Buffett’s vision is to prefer the strategy of buying a “wonderful” company with a fair price rather than buying a fair company with a “wonderful” price. GREENBALTT’S FORMULA introduced solid definitions for the “wonderful company” and “fair price” factors. (cf. Grey/Carlisle 2013, p.36).

A wonderful Business

As defined by Buffet, high return on equity capital is the accurate indication of a successful business. Greenblatt translated this definition into the following formula (cf. Grey/Carlisle 2013, p.36):

Return on Capital (ROC) =

Earnings before interest and taxes (EBIT) / Capital

Capital =

Net property plant and equipment + Net working capital


Net Working Capital =

current assets – current liabilities

The ROC measures how efficiently the business capital employed (excluding cash and interest bearing assets) is managed.

A higher ROC is an indication of more revenue generated against capital business employed. (cf. Grey/Carlisle 2013, p.37).

A Fair Price (Bargain Price)

Greenblatt used the following formula to address the price issue (cf. Grey/Carlisle 2013, p.37):

Earnings Yield= EBIT/ TEV


EBIT (Earnings before Interest and Taxes)

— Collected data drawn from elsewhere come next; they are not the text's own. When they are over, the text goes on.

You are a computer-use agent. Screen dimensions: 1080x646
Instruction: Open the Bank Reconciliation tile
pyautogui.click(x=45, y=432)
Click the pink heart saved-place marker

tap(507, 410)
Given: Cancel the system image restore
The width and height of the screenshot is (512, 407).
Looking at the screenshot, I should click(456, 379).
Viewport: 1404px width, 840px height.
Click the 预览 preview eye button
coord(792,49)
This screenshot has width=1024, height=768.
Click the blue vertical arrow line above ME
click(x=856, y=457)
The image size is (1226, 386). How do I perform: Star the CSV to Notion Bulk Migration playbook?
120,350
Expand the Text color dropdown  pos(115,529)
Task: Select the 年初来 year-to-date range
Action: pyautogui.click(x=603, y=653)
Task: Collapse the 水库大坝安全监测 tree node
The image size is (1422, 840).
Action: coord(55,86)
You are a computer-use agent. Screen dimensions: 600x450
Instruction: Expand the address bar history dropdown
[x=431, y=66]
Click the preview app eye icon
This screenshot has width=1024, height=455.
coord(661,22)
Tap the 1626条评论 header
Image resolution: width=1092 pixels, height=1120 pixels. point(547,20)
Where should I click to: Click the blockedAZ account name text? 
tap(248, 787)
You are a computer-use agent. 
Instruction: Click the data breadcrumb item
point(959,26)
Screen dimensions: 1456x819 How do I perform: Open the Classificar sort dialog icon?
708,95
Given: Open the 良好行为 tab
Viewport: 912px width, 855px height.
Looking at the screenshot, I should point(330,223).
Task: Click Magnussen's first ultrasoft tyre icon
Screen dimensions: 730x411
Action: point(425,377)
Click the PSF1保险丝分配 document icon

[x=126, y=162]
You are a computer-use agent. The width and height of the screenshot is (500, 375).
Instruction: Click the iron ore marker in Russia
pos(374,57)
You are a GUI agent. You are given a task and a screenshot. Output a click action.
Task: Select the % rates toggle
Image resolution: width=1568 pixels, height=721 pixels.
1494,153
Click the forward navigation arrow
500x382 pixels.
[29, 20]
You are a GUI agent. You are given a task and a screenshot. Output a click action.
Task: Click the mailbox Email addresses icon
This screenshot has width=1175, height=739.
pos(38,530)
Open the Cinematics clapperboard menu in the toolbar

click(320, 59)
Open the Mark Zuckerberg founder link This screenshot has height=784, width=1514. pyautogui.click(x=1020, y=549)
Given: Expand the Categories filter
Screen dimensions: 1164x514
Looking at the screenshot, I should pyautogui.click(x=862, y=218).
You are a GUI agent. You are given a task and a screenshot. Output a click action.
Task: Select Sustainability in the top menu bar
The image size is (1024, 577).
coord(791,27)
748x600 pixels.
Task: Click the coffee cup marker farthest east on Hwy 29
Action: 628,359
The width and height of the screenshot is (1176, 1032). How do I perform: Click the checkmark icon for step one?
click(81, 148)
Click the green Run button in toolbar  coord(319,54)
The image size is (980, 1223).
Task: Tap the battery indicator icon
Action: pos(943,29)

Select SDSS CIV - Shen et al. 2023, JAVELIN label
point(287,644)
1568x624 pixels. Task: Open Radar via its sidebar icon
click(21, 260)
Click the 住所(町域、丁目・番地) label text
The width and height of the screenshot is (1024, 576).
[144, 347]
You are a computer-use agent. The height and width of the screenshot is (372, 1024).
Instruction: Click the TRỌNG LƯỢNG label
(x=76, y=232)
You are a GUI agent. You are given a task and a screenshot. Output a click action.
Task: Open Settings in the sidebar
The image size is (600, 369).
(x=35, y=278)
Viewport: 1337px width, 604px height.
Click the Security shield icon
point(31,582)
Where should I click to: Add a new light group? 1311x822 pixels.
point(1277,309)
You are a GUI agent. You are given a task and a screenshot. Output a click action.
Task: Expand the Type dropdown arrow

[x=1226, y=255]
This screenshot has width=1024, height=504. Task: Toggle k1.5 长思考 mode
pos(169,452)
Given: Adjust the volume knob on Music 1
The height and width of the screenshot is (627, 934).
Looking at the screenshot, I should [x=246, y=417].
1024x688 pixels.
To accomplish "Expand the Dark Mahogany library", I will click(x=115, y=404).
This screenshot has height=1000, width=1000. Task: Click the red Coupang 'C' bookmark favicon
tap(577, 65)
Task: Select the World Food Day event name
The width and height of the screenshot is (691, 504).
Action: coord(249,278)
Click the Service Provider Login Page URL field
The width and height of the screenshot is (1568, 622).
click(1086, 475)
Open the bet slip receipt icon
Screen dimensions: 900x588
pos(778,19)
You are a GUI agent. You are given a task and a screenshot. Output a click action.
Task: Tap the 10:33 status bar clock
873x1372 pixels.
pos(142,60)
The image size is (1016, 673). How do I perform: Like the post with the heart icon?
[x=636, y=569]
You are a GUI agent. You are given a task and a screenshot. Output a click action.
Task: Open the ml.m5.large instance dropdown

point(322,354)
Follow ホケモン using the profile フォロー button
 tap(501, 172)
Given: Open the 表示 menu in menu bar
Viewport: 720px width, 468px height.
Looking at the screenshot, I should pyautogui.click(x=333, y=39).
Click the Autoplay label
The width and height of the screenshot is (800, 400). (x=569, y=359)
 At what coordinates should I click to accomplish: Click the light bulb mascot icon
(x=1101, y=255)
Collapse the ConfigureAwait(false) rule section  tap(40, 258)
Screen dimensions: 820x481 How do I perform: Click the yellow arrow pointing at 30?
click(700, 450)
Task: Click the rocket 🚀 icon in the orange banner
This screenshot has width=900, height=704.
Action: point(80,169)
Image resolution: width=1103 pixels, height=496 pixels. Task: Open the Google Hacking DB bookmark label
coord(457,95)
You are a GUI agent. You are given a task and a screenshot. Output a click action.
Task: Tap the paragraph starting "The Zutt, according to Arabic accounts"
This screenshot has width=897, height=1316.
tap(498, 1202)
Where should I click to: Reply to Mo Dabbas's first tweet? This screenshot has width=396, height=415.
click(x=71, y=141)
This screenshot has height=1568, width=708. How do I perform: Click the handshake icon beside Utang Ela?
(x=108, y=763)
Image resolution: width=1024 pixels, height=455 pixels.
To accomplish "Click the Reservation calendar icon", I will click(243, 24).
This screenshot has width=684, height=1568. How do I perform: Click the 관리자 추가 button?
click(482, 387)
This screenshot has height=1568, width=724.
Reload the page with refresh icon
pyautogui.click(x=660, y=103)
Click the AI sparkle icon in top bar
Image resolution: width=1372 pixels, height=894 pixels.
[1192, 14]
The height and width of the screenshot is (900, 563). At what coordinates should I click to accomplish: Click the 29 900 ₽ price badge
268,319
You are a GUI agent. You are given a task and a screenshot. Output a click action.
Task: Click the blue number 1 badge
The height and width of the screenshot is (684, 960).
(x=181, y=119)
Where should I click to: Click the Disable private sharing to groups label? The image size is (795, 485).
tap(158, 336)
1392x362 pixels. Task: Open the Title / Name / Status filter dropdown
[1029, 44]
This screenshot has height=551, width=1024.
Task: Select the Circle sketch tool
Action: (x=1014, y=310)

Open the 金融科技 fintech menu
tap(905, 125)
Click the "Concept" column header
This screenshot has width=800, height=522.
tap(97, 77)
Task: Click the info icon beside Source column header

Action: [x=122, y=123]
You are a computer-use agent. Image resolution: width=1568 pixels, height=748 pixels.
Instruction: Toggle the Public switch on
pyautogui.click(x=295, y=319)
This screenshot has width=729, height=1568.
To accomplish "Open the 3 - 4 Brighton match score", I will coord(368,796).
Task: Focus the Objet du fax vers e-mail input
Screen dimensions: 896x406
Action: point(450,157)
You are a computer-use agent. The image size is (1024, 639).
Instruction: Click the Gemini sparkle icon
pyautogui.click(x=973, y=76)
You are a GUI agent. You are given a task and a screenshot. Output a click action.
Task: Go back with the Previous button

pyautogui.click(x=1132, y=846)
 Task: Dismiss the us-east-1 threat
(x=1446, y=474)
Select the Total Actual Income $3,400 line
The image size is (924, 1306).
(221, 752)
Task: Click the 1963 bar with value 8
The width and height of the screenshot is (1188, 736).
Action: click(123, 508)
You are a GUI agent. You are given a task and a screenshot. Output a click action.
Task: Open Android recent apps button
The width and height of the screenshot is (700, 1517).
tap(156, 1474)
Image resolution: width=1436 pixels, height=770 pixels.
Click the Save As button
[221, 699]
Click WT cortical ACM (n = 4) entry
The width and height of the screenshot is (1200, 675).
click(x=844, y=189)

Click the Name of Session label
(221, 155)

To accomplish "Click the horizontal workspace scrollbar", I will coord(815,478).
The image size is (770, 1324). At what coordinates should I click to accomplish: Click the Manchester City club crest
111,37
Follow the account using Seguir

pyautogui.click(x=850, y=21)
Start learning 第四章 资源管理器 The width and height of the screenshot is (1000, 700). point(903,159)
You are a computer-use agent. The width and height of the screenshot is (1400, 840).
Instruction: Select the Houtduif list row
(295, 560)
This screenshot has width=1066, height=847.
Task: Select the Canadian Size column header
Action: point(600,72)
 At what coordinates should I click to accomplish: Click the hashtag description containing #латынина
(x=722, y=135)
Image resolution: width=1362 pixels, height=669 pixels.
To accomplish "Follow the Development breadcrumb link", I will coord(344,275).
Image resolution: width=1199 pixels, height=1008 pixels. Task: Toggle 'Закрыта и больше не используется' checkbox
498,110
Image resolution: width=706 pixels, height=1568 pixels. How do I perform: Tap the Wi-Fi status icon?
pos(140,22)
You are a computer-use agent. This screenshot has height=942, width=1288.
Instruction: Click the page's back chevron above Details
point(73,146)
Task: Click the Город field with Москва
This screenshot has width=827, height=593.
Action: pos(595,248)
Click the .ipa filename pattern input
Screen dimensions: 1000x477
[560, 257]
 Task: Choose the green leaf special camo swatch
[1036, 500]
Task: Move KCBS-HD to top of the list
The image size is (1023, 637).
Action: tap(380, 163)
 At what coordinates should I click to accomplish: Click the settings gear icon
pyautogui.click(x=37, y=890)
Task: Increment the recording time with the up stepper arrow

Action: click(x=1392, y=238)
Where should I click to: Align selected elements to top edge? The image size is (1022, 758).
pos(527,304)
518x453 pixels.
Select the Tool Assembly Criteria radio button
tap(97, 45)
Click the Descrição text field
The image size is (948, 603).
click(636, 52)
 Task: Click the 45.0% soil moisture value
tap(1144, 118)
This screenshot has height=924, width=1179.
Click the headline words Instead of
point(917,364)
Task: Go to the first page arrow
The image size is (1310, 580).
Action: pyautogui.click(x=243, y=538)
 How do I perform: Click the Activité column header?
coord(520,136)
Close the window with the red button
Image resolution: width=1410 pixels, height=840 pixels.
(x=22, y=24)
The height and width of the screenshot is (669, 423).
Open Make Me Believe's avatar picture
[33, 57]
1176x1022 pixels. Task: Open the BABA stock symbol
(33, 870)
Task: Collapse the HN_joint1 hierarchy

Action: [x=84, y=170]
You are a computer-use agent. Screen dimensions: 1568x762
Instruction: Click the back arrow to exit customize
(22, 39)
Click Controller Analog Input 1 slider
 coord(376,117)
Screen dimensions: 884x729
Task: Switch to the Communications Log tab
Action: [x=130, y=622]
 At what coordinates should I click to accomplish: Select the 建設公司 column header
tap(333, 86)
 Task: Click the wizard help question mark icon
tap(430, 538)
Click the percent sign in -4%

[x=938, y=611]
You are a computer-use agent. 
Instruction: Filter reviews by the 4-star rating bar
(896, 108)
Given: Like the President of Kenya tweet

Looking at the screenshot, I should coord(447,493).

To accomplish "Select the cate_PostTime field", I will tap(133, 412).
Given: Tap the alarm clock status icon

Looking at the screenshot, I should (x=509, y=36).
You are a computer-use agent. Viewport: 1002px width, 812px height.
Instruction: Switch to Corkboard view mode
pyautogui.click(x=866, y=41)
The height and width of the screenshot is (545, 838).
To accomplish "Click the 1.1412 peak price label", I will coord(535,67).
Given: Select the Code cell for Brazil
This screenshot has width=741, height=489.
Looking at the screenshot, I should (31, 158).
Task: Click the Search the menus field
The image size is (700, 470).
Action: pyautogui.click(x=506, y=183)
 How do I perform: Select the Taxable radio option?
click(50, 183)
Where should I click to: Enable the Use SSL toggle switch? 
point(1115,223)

TEV (Total Enterprise Value) =

market capitalization + total debt – excess cash + preferred stock + minority interests


excess cash = cash + current asset – current liabilities

The introduced formula of Earnings Yield takes capital structure into account and enables an apple-to-apple comparison of stocks with different capital structures and avoids any misleading stock calculations resulting from focusing only on earnings from market capitalization. A stock’s market capitalization does not provide accurate information about stock debts or stock preference. (cf. Grey/Carlisle 2013, p.38).


Grey, Wesley ; Tobias Carlisle (2013): Quantitative Value. A Practioners guide to automating intelligent investment and eliminating behavioral errors. John Wily & Sons. Hoboken, New Jersey.